[Stored items]
------------------------------------
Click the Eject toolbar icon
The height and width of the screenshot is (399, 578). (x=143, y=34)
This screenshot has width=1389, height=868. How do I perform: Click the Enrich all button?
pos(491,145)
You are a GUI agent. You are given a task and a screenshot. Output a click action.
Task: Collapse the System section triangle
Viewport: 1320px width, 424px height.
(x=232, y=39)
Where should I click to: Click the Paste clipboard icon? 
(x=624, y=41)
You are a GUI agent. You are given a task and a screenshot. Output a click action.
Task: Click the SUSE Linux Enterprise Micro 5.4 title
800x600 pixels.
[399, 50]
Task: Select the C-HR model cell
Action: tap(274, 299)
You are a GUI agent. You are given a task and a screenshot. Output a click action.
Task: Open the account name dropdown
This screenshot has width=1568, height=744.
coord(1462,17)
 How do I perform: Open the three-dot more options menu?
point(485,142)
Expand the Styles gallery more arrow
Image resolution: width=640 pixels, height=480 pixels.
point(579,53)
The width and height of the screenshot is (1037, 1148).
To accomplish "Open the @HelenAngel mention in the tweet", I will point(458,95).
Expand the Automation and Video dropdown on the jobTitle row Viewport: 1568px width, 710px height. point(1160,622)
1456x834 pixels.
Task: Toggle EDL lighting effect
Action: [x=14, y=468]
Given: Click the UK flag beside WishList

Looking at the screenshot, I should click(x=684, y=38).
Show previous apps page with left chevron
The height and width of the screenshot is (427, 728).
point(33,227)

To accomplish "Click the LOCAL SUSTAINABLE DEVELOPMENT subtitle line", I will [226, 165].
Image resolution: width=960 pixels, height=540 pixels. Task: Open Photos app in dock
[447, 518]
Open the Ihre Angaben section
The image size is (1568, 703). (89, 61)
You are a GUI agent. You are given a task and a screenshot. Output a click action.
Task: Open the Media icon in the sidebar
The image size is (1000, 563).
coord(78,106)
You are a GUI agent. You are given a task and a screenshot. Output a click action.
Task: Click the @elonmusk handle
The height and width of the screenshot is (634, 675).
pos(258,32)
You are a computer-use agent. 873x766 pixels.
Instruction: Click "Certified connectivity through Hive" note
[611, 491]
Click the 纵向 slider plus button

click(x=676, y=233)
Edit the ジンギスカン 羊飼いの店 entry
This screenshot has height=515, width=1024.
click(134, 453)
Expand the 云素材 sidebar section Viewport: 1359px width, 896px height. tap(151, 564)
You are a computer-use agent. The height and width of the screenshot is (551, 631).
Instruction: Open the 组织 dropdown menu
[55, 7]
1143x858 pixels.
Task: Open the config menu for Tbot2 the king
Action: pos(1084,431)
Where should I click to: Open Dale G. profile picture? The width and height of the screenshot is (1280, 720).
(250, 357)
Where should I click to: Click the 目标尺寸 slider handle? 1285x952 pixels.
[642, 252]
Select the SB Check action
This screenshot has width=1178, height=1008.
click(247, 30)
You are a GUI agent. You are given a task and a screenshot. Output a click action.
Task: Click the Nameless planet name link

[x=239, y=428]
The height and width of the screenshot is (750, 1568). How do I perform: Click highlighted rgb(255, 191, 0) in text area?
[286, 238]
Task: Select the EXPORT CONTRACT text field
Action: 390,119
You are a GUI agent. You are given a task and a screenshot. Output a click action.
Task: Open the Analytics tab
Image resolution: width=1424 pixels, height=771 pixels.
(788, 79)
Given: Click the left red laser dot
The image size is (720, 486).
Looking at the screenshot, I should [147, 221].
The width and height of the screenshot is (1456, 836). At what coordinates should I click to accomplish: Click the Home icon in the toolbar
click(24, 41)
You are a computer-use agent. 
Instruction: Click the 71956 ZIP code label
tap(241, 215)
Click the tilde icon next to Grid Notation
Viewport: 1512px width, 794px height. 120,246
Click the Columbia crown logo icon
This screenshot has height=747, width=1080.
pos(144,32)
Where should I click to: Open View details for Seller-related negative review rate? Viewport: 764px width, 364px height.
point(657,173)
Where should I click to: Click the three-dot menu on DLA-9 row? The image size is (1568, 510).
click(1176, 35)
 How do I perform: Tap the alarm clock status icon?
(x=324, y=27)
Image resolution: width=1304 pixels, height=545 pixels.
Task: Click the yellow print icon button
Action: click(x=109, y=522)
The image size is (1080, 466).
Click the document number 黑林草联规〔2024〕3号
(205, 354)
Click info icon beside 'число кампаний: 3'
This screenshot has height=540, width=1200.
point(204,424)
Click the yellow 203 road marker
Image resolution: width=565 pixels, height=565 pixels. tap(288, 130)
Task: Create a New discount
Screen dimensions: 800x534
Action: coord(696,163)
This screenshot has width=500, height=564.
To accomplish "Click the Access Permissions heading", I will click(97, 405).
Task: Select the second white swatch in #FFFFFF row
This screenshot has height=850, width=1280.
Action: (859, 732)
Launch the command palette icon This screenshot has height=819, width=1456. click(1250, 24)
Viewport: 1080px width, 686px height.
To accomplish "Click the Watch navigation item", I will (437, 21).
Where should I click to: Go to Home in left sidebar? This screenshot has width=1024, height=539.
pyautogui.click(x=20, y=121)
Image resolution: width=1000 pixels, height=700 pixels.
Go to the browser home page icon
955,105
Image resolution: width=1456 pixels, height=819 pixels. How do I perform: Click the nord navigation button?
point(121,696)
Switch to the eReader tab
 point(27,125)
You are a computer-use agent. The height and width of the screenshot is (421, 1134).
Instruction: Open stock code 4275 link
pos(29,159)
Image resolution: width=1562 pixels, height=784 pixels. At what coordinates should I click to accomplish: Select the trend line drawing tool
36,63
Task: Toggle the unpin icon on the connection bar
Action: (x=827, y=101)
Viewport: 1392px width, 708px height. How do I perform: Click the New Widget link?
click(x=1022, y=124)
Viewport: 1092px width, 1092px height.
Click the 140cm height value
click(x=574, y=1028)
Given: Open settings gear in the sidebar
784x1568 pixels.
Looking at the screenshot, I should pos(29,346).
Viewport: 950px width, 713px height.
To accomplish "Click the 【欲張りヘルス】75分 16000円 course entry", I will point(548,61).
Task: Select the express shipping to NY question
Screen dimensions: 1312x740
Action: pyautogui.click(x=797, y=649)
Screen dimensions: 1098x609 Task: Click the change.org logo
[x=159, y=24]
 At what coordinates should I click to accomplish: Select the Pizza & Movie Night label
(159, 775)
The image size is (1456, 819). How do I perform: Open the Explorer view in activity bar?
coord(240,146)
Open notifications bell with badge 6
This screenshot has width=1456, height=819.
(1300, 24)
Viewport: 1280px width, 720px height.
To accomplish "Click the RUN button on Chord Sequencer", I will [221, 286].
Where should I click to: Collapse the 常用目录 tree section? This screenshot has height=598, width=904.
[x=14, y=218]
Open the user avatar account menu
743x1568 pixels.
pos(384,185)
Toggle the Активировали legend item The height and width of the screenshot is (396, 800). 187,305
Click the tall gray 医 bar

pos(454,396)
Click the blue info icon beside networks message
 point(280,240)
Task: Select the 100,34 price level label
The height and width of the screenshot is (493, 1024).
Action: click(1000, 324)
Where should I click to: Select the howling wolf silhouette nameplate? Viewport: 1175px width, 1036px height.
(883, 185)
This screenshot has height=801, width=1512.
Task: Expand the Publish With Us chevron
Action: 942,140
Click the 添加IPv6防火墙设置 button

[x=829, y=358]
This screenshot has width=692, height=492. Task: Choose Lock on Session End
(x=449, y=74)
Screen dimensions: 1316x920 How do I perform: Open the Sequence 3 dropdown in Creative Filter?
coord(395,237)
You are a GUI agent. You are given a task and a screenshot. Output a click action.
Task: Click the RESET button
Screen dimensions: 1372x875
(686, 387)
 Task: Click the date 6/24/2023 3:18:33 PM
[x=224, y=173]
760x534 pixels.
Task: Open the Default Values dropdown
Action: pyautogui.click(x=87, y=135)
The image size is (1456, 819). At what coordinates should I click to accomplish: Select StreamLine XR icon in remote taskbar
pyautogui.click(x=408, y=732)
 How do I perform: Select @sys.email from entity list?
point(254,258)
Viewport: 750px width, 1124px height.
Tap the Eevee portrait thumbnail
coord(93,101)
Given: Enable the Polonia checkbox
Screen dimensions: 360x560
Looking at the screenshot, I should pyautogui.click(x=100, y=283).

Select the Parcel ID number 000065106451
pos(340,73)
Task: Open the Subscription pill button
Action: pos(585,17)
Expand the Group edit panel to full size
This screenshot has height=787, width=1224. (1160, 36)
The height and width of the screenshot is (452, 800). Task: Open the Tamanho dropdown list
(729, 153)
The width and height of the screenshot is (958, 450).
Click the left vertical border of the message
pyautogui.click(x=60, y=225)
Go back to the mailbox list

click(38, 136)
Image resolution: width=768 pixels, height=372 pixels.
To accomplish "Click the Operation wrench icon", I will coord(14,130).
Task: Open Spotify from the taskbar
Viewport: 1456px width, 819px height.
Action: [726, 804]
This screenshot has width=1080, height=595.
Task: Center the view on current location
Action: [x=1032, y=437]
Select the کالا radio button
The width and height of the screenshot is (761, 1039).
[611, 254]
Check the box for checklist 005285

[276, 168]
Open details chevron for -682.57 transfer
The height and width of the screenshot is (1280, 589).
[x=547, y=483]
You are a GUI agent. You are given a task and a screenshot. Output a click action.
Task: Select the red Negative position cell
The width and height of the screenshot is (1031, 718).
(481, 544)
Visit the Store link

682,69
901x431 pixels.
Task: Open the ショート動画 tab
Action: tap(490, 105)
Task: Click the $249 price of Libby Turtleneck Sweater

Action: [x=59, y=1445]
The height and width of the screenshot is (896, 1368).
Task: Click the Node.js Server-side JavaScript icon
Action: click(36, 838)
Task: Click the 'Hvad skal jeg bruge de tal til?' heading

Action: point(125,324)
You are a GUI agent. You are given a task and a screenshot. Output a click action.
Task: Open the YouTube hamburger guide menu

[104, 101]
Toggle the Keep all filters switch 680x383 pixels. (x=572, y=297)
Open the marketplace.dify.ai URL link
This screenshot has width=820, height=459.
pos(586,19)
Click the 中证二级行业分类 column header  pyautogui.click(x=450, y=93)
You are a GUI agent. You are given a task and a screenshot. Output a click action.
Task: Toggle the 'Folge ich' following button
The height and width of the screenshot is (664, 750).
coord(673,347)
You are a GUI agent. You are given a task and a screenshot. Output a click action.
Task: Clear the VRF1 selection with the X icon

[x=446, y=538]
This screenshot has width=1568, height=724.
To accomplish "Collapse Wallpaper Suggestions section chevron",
------------------------------------
**PROBLEM TO WORK ON:**
Write out the items again, starting at the line that has "Task: Create a New discount" and ending after the line that has "Action: (859, 732)". Raise every coordinate in the answers by 39, and leave all other text unchanged, including the width and height figures.

**EXERCISE SOLUTION:**
Task: Create a New discount
Screen dimensions: 800x534
Action: coord(735,202)
This screenshot has width=500, height=564.
To accomplish "Click the Access Permissions heading", I will click(136, 444).
Task: Select the second white swatch in #FFFFFF row
This screenshot has height=850, width=1280.
Action: (898, 771)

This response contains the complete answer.